— Instructions to follow —
All that should come back is the lines of the data below from the one containing "Image resolution: width=276" to the one containing "Task: Click the green HP bar", inclusive, exactly as they stand.
Top of Given records
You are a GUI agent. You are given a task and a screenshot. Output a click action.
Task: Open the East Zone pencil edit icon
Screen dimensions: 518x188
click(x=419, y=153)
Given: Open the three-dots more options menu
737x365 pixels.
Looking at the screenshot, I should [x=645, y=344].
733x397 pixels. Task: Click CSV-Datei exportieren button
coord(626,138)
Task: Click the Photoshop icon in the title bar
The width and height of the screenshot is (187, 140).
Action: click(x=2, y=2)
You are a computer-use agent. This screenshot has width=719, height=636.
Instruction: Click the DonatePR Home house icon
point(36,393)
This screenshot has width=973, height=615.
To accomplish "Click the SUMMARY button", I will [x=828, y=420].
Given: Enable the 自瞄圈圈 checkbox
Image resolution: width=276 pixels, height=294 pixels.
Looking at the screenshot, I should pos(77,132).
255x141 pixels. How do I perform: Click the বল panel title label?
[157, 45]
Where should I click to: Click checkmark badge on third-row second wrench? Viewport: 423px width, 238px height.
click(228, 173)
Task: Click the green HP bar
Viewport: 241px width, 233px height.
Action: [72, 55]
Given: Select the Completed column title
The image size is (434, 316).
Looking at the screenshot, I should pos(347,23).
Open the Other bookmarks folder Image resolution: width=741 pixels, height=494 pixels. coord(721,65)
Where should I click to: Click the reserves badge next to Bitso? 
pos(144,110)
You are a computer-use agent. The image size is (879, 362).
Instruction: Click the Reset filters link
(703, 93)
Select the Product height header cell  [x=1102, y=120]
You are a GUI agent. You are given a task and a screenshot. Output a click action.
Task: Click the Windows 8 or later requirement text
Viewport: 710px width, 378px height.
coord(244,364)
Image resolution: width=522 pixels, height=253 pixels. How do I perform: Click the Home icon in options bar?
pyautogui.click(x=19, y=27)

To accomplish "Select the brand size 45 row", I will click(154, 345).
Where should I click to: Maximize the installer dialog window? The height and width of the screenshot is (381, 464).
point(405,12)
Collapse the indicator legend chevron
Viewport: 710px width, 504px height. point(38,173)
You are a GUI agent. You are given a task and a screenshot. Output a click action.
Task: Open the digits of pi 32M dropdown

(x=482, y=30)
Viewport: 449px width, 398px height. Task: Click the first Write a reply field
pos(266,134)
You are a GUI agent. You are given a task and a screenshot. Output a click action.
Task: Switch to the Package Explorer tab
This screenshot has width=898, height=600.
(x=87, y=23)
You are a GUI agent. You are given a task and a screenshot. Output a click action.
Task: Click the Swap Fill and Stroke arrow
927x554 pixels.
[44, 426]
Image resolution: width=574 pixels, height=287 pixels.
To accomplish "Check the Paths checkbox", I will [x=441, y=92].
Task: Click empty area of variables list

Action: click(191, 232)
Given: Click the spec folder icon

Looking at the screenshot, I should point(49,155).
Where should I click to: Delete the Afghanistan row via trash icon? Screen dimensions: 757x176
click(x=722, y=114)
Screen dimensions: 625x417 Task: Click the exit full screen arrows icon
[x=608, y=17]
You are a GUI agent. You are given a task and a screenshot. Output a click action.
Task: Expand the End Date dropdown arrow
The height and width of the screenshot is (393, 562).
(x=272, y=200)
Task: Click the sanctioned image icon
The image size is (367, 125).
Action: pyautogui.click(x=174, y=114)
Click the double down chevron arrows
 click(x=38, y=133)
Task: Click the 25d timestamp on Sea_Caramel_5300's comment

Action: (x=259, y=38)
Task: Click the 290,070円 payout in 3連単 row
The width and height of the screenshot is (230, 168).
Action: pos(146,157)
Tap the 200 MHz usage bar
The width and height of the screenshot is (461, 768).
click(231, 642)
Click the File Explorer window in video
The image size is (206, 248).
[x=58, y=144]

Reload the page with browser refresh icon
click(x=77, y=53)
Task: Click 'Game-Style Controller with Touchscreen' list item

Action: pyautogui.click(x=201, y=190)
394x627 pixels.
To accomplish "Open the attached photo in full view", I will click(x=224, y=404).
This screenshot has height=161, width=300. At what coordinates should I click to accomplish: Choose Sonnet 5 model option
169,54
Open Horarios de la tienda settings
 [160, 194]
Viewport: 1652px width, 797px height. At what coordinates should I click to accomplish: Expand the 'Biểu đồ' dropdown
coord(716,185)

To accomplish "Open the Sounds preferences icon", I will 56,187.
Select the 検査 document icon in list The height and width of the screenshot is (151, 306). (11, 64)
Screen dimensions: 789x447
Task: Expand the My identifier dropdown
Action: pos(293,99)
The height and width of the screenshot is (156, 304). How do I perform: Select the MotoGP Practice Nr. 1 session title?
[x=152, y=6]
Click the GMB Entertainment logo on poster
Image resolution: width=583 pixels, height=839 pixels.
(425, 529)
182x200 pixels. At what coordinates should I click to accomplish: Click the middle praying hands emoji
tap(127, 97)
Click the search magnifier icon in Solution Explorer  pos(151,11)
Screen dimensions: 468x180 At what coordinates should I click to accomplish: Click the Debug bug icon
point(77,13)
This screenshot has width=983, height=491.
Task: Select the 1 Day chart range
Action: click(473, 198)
Bottom of Given records
— Solution below —
Image resolution: width=276 pixels, height=294 pixels.
Looking at the screenshot, I should pos(77,132).
255x141 pixels. How do I perform: Click the বল panel title label?
[157, 45]
Where should I click to: Click checkmark badge on third-row second wrench? Viewport: 423px width, 238px height.
click(228, 173)
Task: Click the green HP bar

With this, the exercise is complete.